■ Extracted data entries ■
■ ■ ■

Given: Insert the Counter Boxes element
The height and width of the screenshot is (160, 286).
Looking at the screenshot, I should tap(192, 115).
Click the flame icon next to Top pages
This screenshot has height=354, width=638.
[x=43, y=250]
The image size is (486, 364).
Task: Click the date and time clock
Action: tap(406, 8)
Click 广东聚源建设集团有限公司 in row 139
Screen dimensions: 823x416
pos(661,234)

■ ■ ■

■ What the task asks ■
Would you please set down the lines from the one with "The height and" to the end of the data above, exactly and without any other lines?

■ The completed task ■
The height and width of the screenshot is (160, 286).
Looking at the screenshot, I should tap(192, 115).
Click the flame icon next to Top pages
This screenshot has height=354, width=638.
[x=43, y=250]
The image size is (486, 364).
Task: Click the date and time clock
Action: tap(406, 8)
Click 广东聚源建设集团有限公司 in row 139
Screen dimensions: 823x416
pos(661,234)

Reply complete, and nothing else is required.